At 12:28 PM, Anonymous Anonymous said...

That was beautiful insight into the mourning calls of the dove. Each morning they fly after me, with the same calls and don't stop until I look up and recognize them. In times past, they were messengers from God. I believe they now mourn for lost souls - bird and man.

 
At 1:30 PM, Blogger Elizabeth England said...

"I know animals don't think and feel the way humans do" I'm not so sure about that...but I enjoyed reading your story. Returning home from vacation this week, I spotted two adult mourning doves standing quietly in the shade in the garden. A few feet away was a dead baby. I watched them for hours, standing or sitting or pecking, always within a few feet of the baby. At one point they laid so still - together - on the warm bricks. Not until nightfall did they leave and I went out to bury the baby. I hadn't wanted to disturb their 'mourning' process.

 
At 9:01 PM, Blogger Unknown said...

I feel fortunate tonight to have found other compassionate people that have a tender spot in their heart for nature. I have felt at times, odd...because I care so deeply about all of the animals God has created on this earth.

Sadly, my sister's cat has been staying with me for short term (IT leaves tomorrow). So far this week, it has killed a baby and mother chipmunk, a few mice and last evening, got ahold of 3 baby birdies in a nest in my rose bushes. Sadly, I placed them all back in the nest, and when I returned from work, they were all dead. My heart is breaking for the parents. I wish I knew how they are feeling.

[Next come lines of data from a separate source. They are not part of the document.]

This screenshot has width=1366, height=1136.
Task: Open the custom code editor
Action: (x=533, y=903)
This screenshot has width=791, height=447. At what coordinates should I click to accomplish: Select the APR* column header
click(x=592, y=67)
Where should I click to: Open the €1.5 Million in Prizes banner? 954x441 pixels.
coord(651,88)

After experiencing the upbringing of an eaglet on Berry College Eagles live cam, I do know birds are capable of loving and caring deeply for their babies. These eagles have shown me and the 12million plus viewers, how to raise a well loved baby. They are exemplary parents...better than some humans.

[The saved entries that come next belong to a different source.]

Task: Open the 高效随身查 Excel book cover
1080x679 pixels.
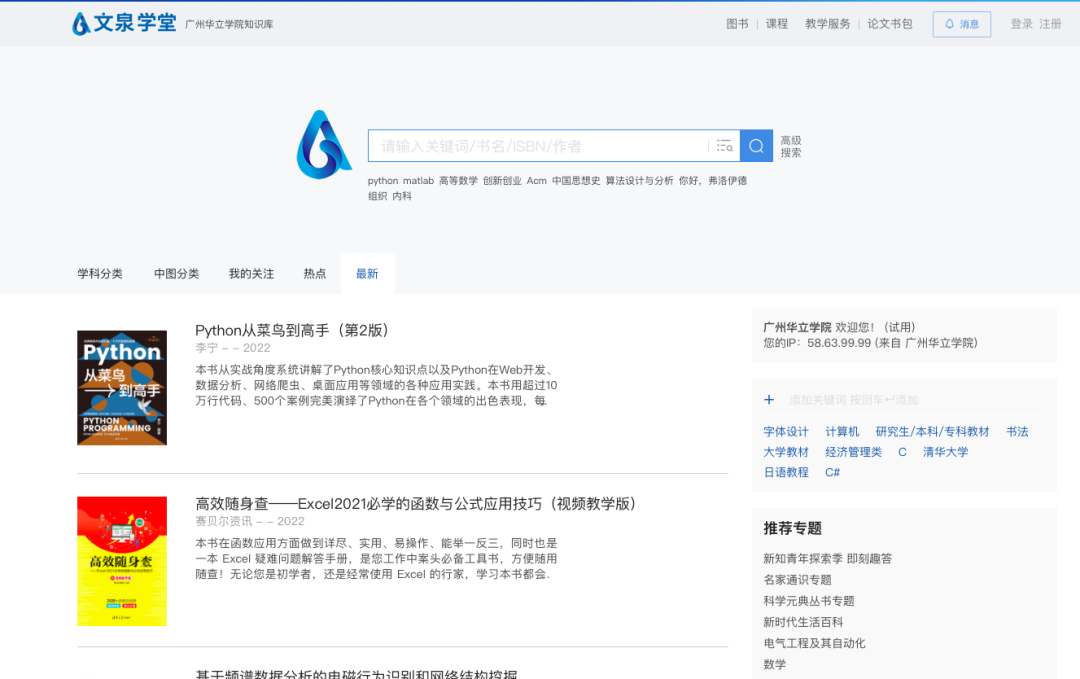Action: tap(122, 561)
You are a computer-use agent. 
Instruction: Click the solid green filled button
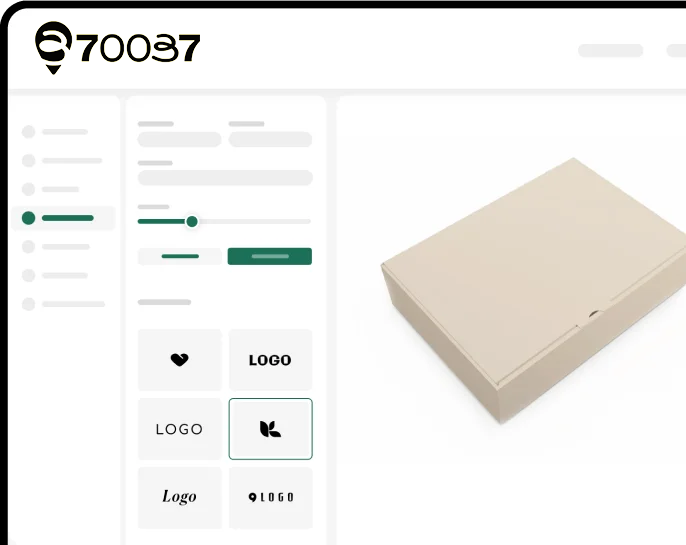coord(270,256)
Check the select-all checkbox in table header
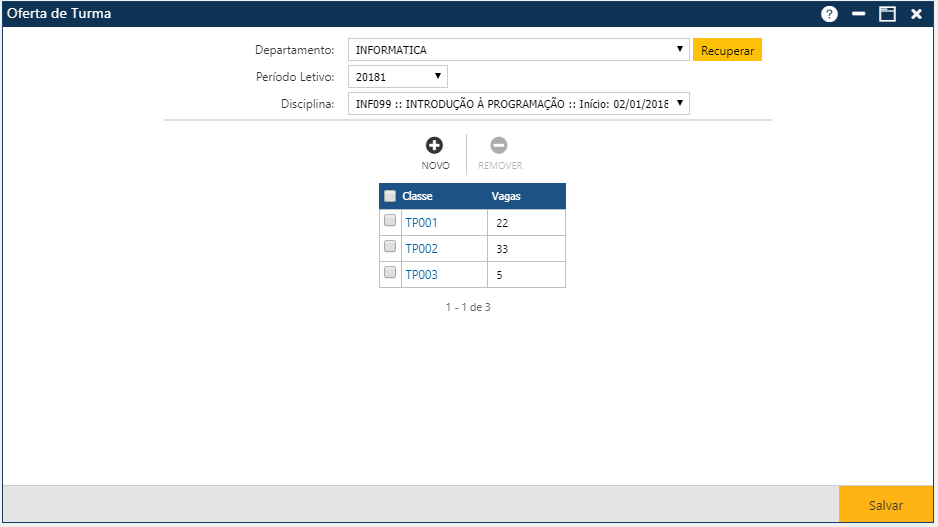 (390, 196)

Rest in peace all of the special birds we all have encounters.

 
At 9:19 AM, Blogger Unknown said...

Just last week due to hail storms my mourning dove who nested right outside my bedroom window lost both of her babies. Instead of checking my car during the hailstorm I ran out to check the nest it was too late. That was last Wednesday 1 week ago today. Ever since then they have said that the bedroom window morning everyday morning noon and night I hear them crying for their lost babies. That's how I found your site. Wondering how long are these poor parents going to grieve the loss of their children. Myself a grieving mother I have to stay these birds are not is quote on quote dumb as people say that they are. I still grieve the loss of my child after 4 years yet I stayed here wondering how long this bird is going to grieve after 1 week. We seem to think they don't have a heart for the day don't feel just because they're Birds. But I've watched them build their nest sit on their eggs I've watched Daddy come in sit on the eggs when Mommy goes to feed and watch them feed their babies start to grow feathers almost get too big for their nest and this happens. And after a week I mourn for her I sat on my porch drinking coffee this morning listening to her cry for her babies asking God to please heal her heart even though she's just a bird. So many things we do not notice in our day. We get too busy to pay attention. Just goes to show even in the animal kingdom we're not alone when it comes to love happiness sadness and grief I know it's all part of God's great plan and the circle of life but they know that they drowned and horrible hailstorm breaks my heart as much as it breaks her thank you for your story

 
At 9:57 PM, Anonymous Gena M. said...

I have mourning doves in my yard.I think the reason is I have a birdbath. About a week ago I noticed 3 of them. The small one couldn't fly. I called the Audubon society.They told me to catch her and out her in a box with a lid. I did that and they came out and told me to call in a few hours to see how she was. When I called they told me her injuries were from a crow. They had to euthanize her because she would not have recovered.The parents come back from time to time.I know they are wondering where their baby is.It is so sad seeing them.